Tespit davalarında, temyiz sınırı tespit davasının öncüsü olduğu eda davasının miktar ve değerine göre belirlenir.
Temyiz sınırından fazla bir alacağın tamamının dava edilmiş olması halinde, hükümde asıl istemin kabul edilmeyen bölümü temyiz sınırını geçmeyen tarafın temyiz hakkı yoktur. Kısaca temyize konu edilen miktara bakılarak kesinlik belirlenir.
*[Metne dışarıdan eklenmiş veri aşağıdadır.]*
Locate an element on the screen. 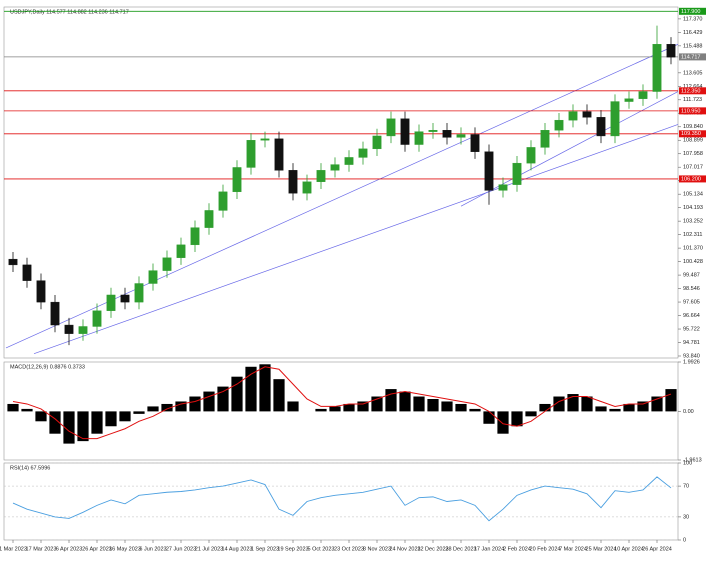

Alacağın bir kısmının dava edilmiş olması halinde, kısaca kısmi davada kesinlik sınırı dava edilen miktara göre değil, alacağın tamamına göre belirlenir.
Yargıtay İçtihadı Birleştirme Büyük Genel Kurulu’nun 06.06.1975 gün ve 1975/6-8 sayılı içtihadında, 5521 sayılı yasada açık düzenleme olmamakla birlikte, bu yasanın 15. maddesindeki düzenleme gereği HUMK.’nun 426/A maddesindeki kesinlik sınırının iş mahkemelerinde verilen kararlarda da uygulanması gerektiği, grup halinde açılan davaların salt iş mahkemelerine özgü bir dava türü olmadığı, bu nedenle seri olarak açılan davalarda her dosya için kesinlik sınırına bakılması gerektiği açıkça belirtilmiştir.
Dosya içeriğine göre temyize konu edilen miktar 1.323,19 TL olup karar tarihi itibariyle 2.080,00 TL kesinlik sınırı kapsamında kaldığından davalının temyiz isteminin HUMK.’nun 426/A, 432 maddeleri uyarınca REDDİNE, nisbi temyiz harcının istek halinde ilgiliye iadesine,
B-Davacı temyizi açısından;
a)Dosyadaki yazılara, toplanan delillerle kararın dayandığı kanuni gerektirici sebeplere göre, davacı vekilinin aşağıdaki bendin kapsamı dışında kalan temyiz itirazları yerinde değildir.
b)Davacı iş akdini Bakırköy 9.Noterliği 03.12.2012 tarihli 37025 yevmiye nolu ihtarname ile fazla mesai ödenmemesi sebebiyle haklı nedenle feshettiğini iddia etmiş yapılan yargılama sonucu yapılan fazla mesailerin ödenmediği anlaşılmaktadır.
Davacı işçinin ücret alacaklarının(temel ücret, fazla mesai, ikramiye, ulusal bayram ve genel tatil ücreti gibi) zamanında ödenmemesi işçi açısından haklı fesih sebebi olup fazla mesaisinin ödenmeyen davacı işçinin iş akdinin feshi haklı nedene dayandığı anlaşıldığından kıdem tazminatının kabulü yerine soyut ve yerinde olmayan gerekçe ile reddi hatalıdır.
c)Hüküm altına alınan alacakların net mi yoksa brüt mü olduğunun hükümde belirtilmemesinin HMK’nun 297/2. maddesine aykırı olduğunun ve infazda tereddüde yol açacağının düşünülmemesi de hatalı olup, bozmayı gerektirmiştir.
F) Sonuç:
Temyiz olunan kararın, yukarıda yazılı nedenden dolayı BOZULMASINA, peşin alınan temyiz harcının istek halinde ilgiliye iadesine, 07.02.2019 gününde oybirliği ile karar verildi.